As parents, in the most trying of situations and circumstances, we naturally move to our comfort zone and react accordingly. Kristen, a Fairmont Top 20 parent, mentioned that “when we think we have tried everything, in fact we haven’t changed the way we VIEW the situation, or the person involved.” Recognizing how we SEE a situation or child can open doors to navigate our personal frames effectively. When we navigate effectively, we can have a positive impact on what we GET out of the situation. Cheryl, another Fairmont Top 20 parent she needs to remember that when she changes her approach it takes time for the children to adjust to the “new” way. The ‘old’ way was perhaps working for the child, or at least it was what they were comfortable with. She mentioned not giving up too soon, and going back to the old way.”

March 2013

Fairmont Top 20 Parents stay CURIOUS!

In addition to Fairmont Top 20 parents remaining curious, asking questions, and seeing things differently, Kristenmentioned that children don’t have any trouble asking questions, and “we can help them think by asking ‘what if’ questions, or asking the child, “What do you think?””

While discussing the power of CURIOSITY, an example of a conflict came up, and Marlys reminded the group that “we can only change ourselves, and the way we view things, another person needs to choose for himself.”

April 2013

Top 20 Parents are EFFECTIVE

This group of Fairmont Top 20 Parents discussed how understanding and acknowledging where their children are developmentally enables them to remain effective. The parents discussed how reminding themselves about their child’s developmental stage allows them to STAY ABOVE THE LINE while handling the various joys and challenges that come up. A main focus was on the word ‘weather’ and how if they are AWARE of changing climates in their children, they are more prepared and more effective in redirecting the storm! Through sharing stories of nose picking and the natural ways children want to help mom and dad (even though they are perhaps unable to due to their developmental stage), these Fairmont Top 20 Parents shared their success in navigating the changing weather in their children.

April 2013

Top 20 Parents utilizing the FRAME, staying EFFECTIVE

This group of Fairmont Top 20 Parents had an in-depth discussion ranging from child temperament, to moments of conflict with their children, to memories of conflict with their own parents, and everything in between. In hearing about their discussion, it is clear that these parents are truly Top 20s due to their natural instincts of navigation during times of conflict, misunderstandings, and relationships. We can see they know the power of how they SEE a situation and how it directly impacts what you FEEL, DO, and eventually GET! Without knowing it, they are pros at using the FRAME. Cherylmentioned that knowing her child’s temperament helps her to SEE what something is “like” for him. Kristen SEEs that her temperament and her son’s can cause them to bump heads. Ana said that she and her mother are much the same in temperament, which can result in them GETting both conflict and closeness. Marlys spoke about awareness and mentioned that some times we have a child that we just “get,” which makes it easier to parent that child and how if we can SEE clearly when parenting our children that perhaps we don’t “get,” we can remain effective.

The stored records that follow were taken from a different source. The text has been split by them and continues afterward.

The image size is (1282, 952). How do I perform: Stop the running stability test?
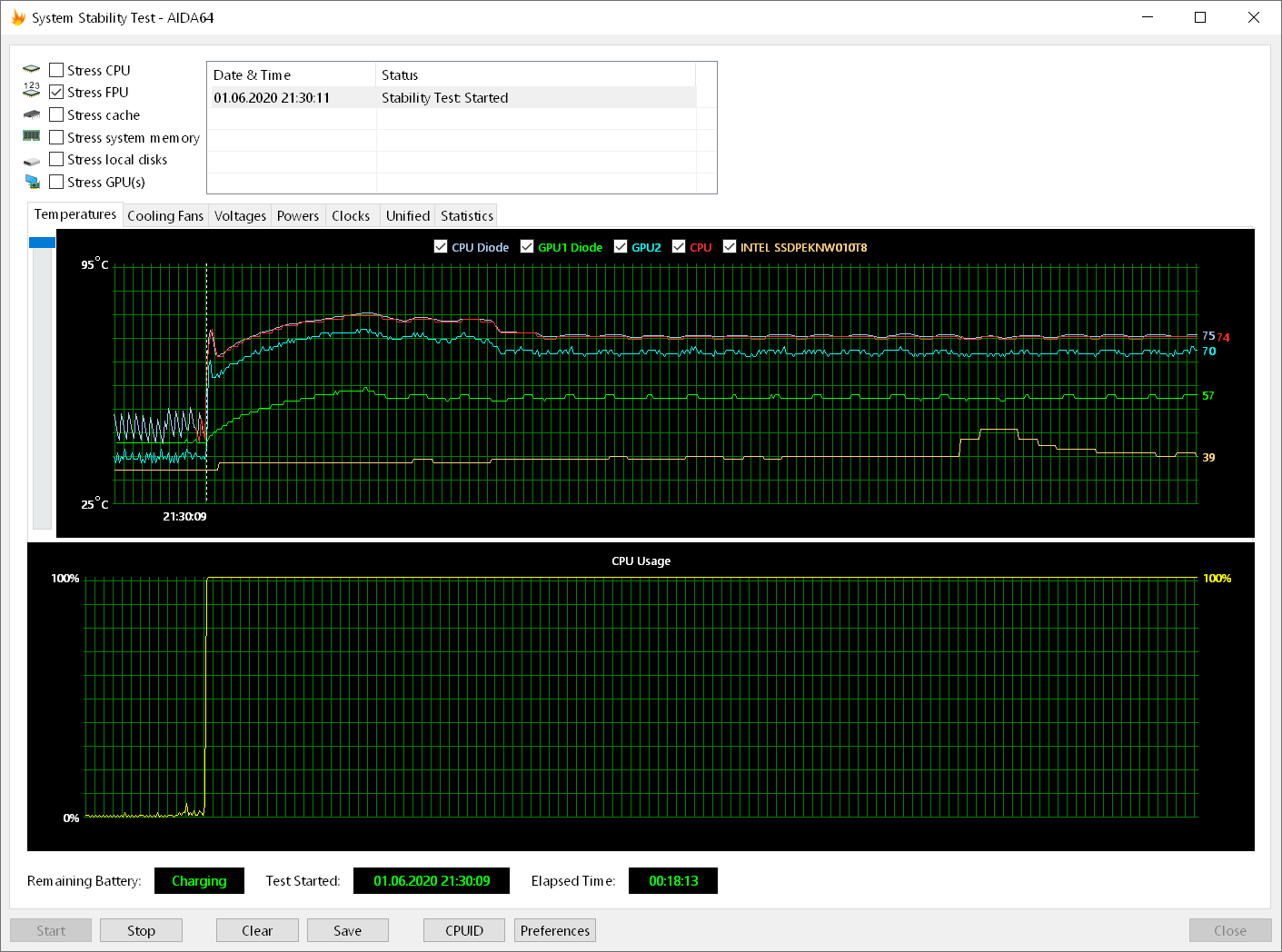click(x=141, y=930)
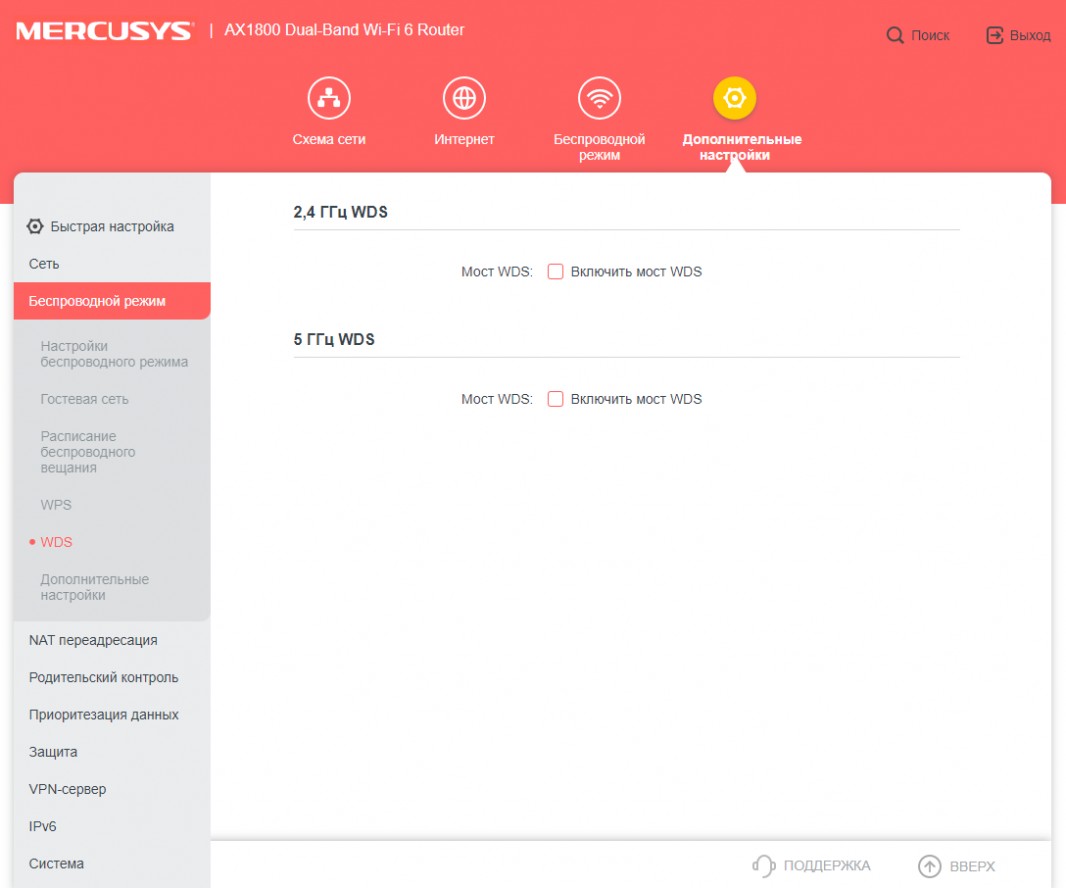This screenshot has width=1066, height=888.
Task: Open the WPS submenu item
Action: 56,505
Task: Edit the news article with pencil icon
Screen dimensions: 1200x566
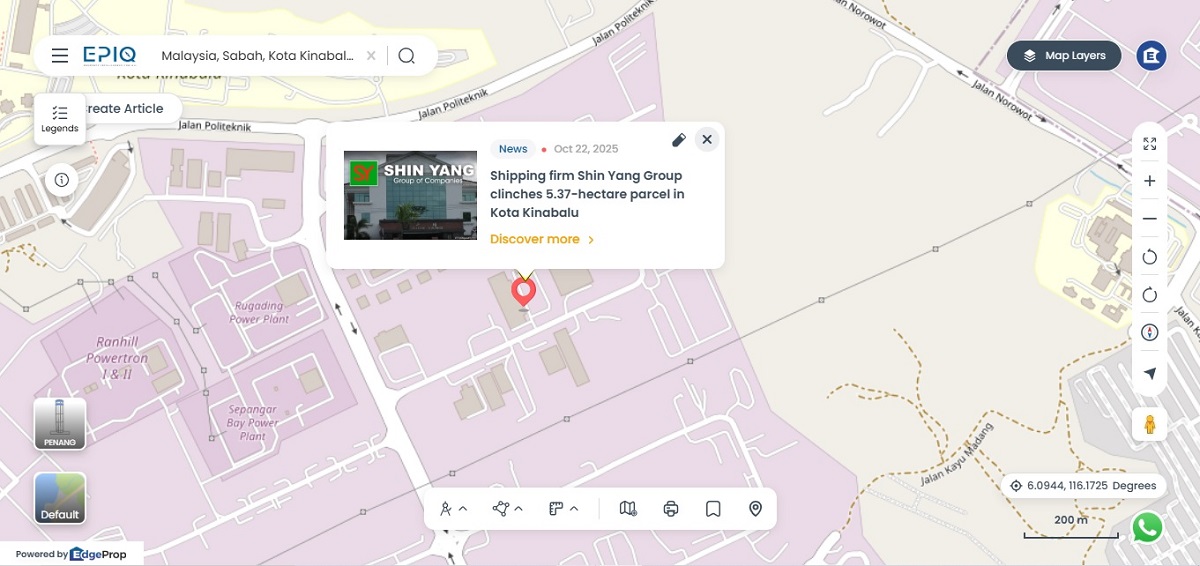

-These Fairmont Top 20 Parents are incredible examples of reflective, effective, and inspiring community members. Their contributions and time spent with their children and each other are nurturing the seeds of POTENTIAL that will one day explode into beautiful flowers for their Top 20 community! We all have a lot to learn from them! Sadly, this group will not meet again until the fall; we look forward to continuing our learning with them when they meet again!